1. NUMBER OF OPTIONS; EXPIRATION DATE.

We are offering you the opportunity to ask us to exchange eligible stock options held by you for new options. Eligible options are all outstanding stock options to purchase common stock that have been granted under the Plans and that have an exercise price of $3.00 or more per share. This offer does not apply to options outstanding under any other stock option plan. All current employees holding eligible options are eligible to participate.

You will not receive a grant of new options if you are not still employed by us on the date that the new options are granted. The new options will be granted at least six months plus one day after the expiration of this offer on a date between October 2, and November 13, 2003.

If you elect to participate in this offer, you must surrender all of your eligible options for exchange. We will not accept a portion of your eligible options for exchange. Our offer is subject to the terms and conditions described in these materials. We will only consider exchanging options for which a proper election is made and not withdrawn in accordance with Sections 3 and 4.

For every two shares of common stock that your surrendered option is exercisable for, you will receive an option to purchase one share of common stock. For example:

If you surrender options      You will receive new options
   exercisable for:                 exercisable for:
------------------------      ----------------------------
      2,510 shares                     1,255 shares
      1,000 shares                       500 shares
        555 shares                       278 shares

We will not issue any options exercisable for fractional shares, and we will round up all fractional shares.

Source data
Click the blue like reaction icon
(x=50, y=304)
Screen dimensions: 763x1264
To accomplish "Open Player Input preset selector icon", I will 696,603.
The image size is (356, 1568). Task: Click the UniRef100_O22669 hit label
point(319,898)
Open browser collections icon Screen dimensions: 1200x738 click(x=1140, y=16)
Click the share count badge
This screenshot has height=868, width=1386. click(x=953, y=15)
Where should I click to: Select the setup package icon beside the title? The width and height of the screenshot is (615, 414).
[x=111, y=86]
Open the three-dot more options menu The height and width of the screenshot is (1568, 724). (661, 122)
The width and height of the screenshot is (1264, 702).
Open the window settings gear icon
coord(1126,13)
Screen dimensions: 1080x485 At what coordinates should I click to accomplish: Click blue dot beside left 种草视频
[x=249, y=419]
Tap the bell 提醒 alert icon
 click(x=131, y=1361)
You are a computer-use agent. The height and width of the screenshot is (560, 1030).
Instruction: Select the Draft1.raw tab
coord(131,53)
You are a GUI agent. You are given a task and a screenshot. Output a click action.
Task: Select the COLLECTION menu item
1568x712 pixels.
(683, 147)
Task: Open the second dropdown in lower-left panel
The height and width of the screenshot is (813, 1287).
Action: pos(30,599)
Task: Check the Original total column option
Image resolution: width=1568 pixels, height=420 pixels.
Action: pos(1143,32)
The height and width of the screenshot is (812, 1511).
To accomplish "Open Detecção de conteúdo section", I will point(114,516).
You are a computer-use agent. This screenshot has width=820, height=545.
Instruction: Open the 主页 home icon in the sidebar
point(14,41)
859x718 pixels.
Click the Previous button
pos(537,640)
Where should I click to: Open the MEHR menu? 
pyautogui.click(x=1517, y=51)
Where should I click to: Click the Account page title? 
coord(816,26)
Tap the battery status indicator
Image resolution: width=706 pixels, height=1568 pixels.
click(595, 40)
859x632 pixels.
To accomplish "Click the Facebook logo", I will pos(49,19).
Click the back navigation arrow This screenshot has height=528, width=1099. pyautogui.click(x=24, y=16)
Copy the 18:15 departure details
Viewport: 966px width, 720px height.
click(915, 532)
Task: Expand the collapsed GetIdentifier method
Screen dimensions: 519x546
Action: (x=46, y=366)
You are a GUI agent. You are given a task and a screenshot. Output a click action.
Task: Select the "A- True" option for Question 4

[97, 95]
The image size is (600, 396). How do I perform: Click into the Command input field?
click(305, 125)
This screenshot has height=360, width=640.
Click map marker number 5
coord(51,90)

● Instructions for the task:
Answer these questions about the stock option exchange offer:
1. What exercise price per share must an option have to be eligible?
2. Can someone who joins the offer surrender only some of their eligible options?
3. What happens to fractional shares in the new options?

● Answer:
1. $3.00 or more per share.
2. No. They must surrender all of their eligible options.
3. They are rounded up, because no options are issued for fractional shares.